Use of silicon dioxide nanoparticles for β-galactosidase immobilization and modulated ethanol production by co-immobilized K. marxianus and S. cerevisiae in deproteinized cheese whey

beta-galactosidase from dairy yeast was immobilized on silicon dioxide based nanoparticles for the hydrolysis of whey. The biocatalyst was checked for the optimal thermal and pH stability. Consequently, the immobilized beta-galactosidase was recycled 15 times for the hydrolysis of lactose (37 degrees C and pH 7.0) without loss of a significant amount of catalytic activity. Almost 91% of lactose hydrolysis was obtained from using concentrated cheese whey. Considering the available approaches for efficient bioconversion of hydrolyzed whey into ethanol, co-immobilization strategy was used using Saccharomyces cerevisiae and Kluyveromyces marxianus for fermentation. Same vessel hydrolysis and fermentation process was employed using silicon dioxide nanoparticles based enzyme immobilization along with co-immobilized yeast cell and provided a maximum ethanol titer of 63.9 g/L on concentrated cheese whey (150 g/L). Hence, the nano-biocatalytic system along with immobilized S.cerevisiae could improve the viability of ethanol production from cheese whey. (C) 2017 Elsevier Ltd. All rights reserved.

DATASET CONTENT -
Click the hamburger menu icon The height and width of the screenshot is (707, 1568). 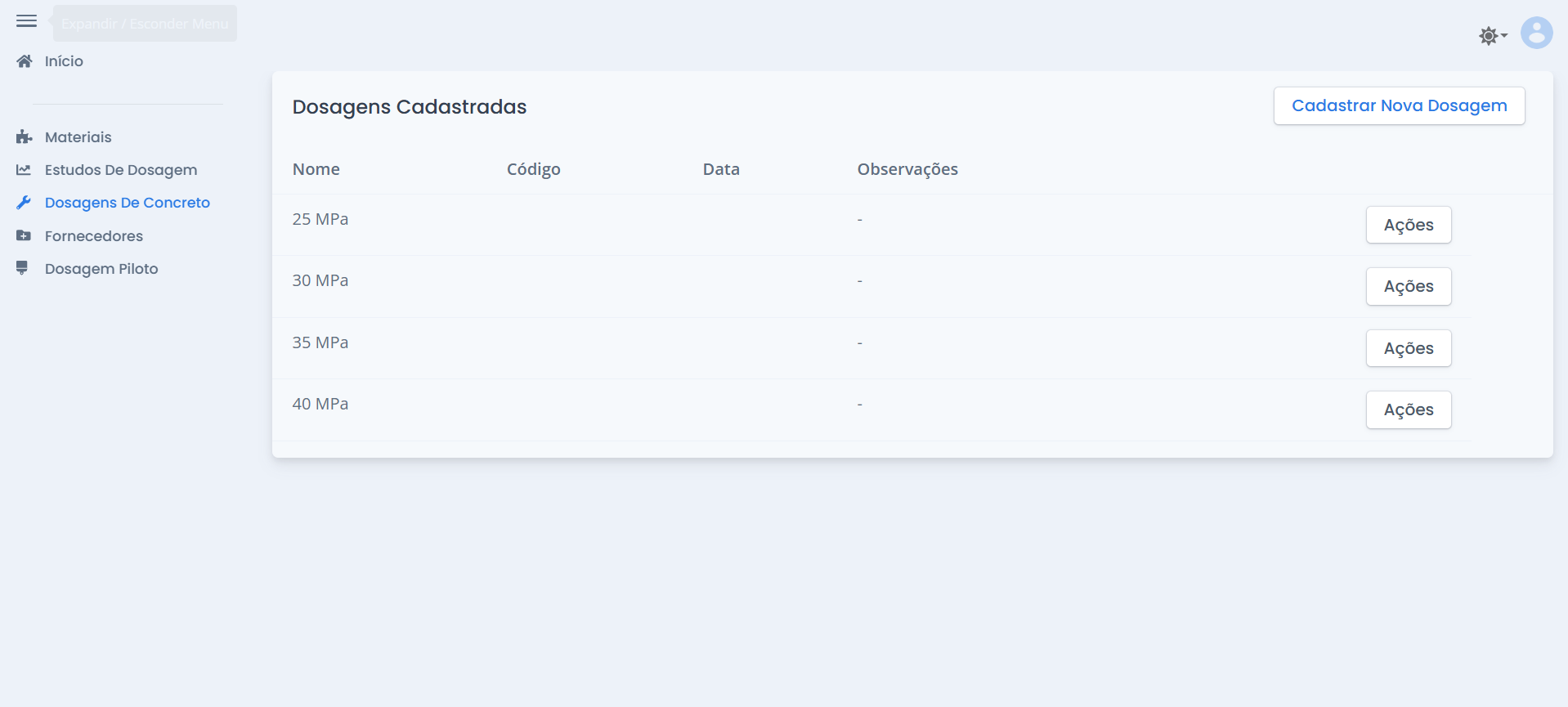[x=26, y=21]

WORK ORDER - Reproduce the abstract on β-galactosidase immobilization and ethanol production from cheese whey word for word, in full. The data comes from a separate source.

RESPONSE AREA -
Use of silicon dioxide nanoparticles for β-galactosidase immobilization and modulated ethanol production by co-immobilized K. marxianus and S. cerevisiae in deproteinized cheese whey

beta-galactosidase from dairy yeast was immobilized on silicon dioxide based nanoparticles for the hydrolysis of whey. The biocatalyst was checked for the optimal thermal and pH stability. Consequently, the immobilized beta-galactosidase was recycled 15 times for the hydrolysis of lactose (37 degrees C and pH 7.0) without loss of a significant amount of catalytic activity. Almost 91% of lactose hydrolysis was obtained from using concentrated cheese whey. Considering the available approaches for efficient bioconversion of hydrolyzed whey into ethanol, co-immobilization strategy was used using Saccharomyces cerevisiae and Kluyveromyces marxianus for fermentation. Same vessel hydrolysis and fermentation process was employed using silicon dioxide nanoparticles based enzyme immobilization along with co-immobilized yeast cell and provided a maximum ethanol titer of 63.9 g/L on concentrated cheese whey (150 g/L). Hence, the nano-biocatalytic system along with immobilized S.cerevisiae could improve the viability of ethanol production from cheese whey. (C) 2017 Elsevier Ltd. All rights reserved.